IPB

Mirjana Popović Božić (1947-2025)

04. September 2025.

Our dear colleague, Dr Mirjana Popović Božić, a distinguished physicist, passed away on 2 September 2025, at the age of 79, in Boston, United States of America.

The funeral service for Dr Popović Božić will be held on Sunday, 7 September, at 5 p.m. She will be laid to rest at Mount Pleasant Cemetery (70 Medford St, Arlington).

Dr Božović was born in Šabac in 1947, where she completed primary school and part of her secondary education, graduating from high school in Belgrade. She went on to enrol at the Faculty of Electrical Engineering, University of Belgrade, where she earned the title of Engineer of Physics.

Dr Popović Božić obtained her master’s and doctoral degrees from the Faculty of Natural Sciences and Mathematics, University of Belgrade, in 1976.
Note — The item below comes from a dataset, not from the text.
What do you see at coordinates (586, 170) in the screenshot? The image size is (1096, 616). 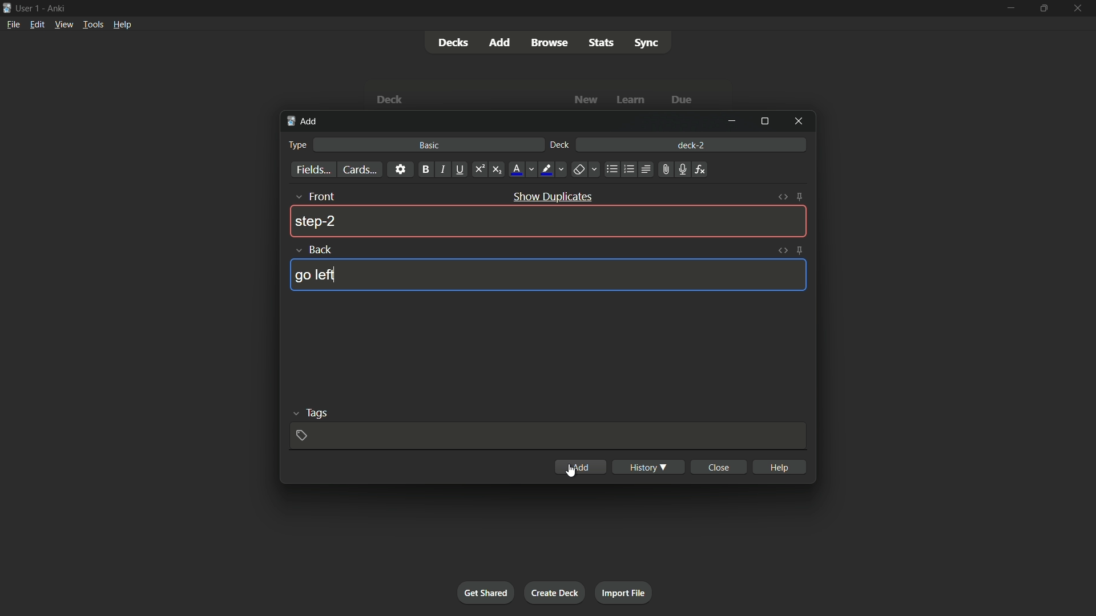 I see `remove formatting` at bounding box center [586, 170].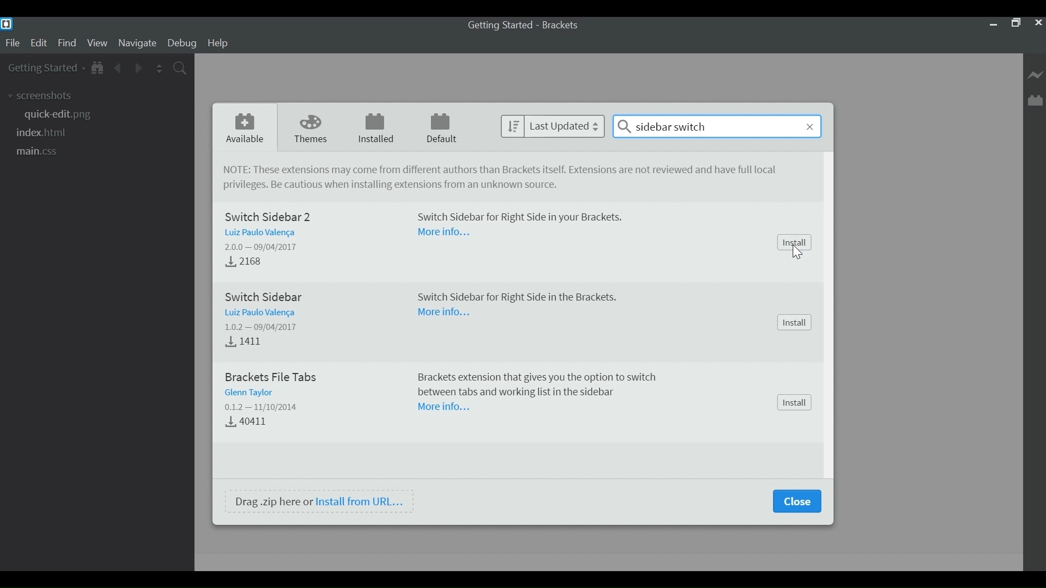 The width and height of the screenshot is (1046, 588). Describe the element at coordinates (796, 501) in the screenshot. I see `Close` at that location.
During her entire professional career, she worked at the Institute of Physics Belgrade and made an impact on numerous generations of physicists through her ideas, diligence and demeanour.
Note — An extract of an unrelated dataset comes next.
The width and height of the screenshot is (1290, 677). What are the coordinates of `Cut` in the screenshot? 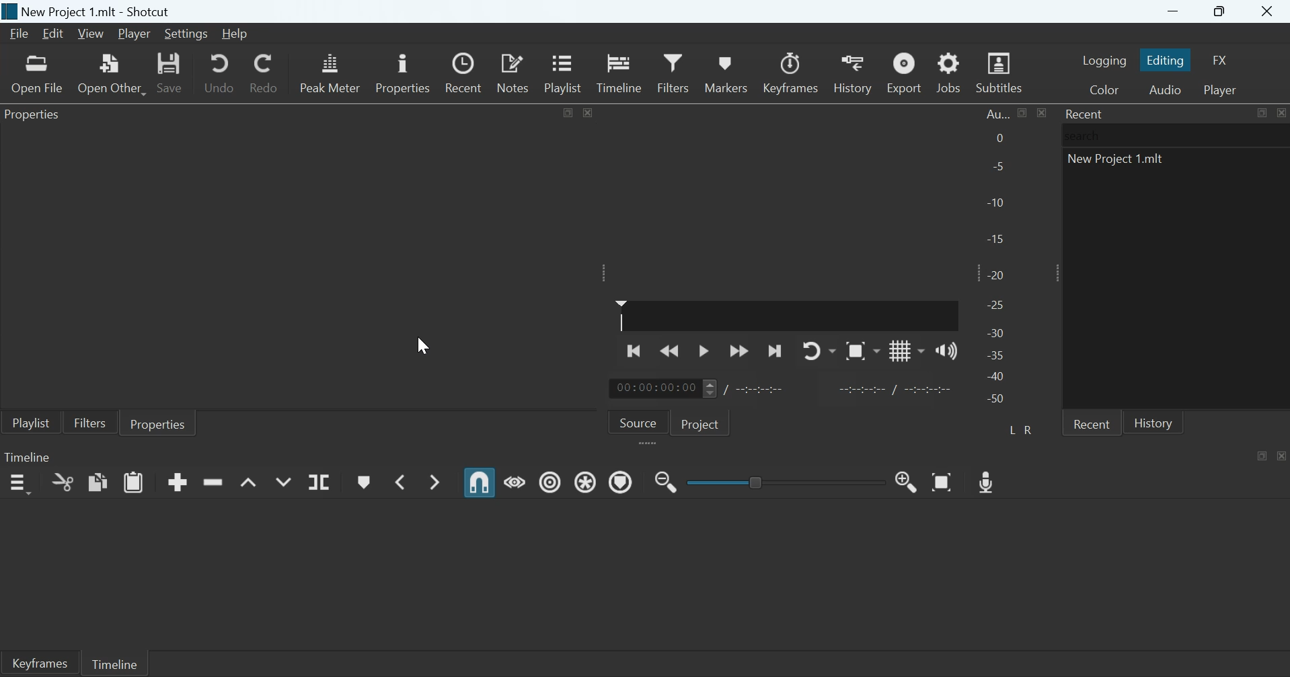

She was employed at the Centre for Theoretical Physics, where she became a principal research fellow in 1994. As a visiting researcher, she spent time at several renowned foreign institutions, including the Institute for Theoretical Science, University of Oregon, and the Department of Chemistry, University of Denmark.

She made significant scientific contributions in the fields of biexciton theory, exchange interactions in molecules and magnets, spin theory, quantum mechanics of individual quantons, and quantum interferometry, as well as in the history of statistical physics and quantum mechanics.

She published 46 papers in international journals and dozens of articles in various proceedings. She participated in numerous national and international projects and established extensive international collaborations, including with the University of Oregon and the University of Colorado (USA), the Institute of Nuclear Sciences in Orsay and the Institut Henri Poincaré in Paris (France), the International Centre for Theoretical Physics in Trieste (Italy), the International Center for Physics and Applied Mathematics in Edirne (Turkey), the Atomic Institute of the Technical University of Vienna (Austria), and the Lebedev Institute in Moscow (Russia).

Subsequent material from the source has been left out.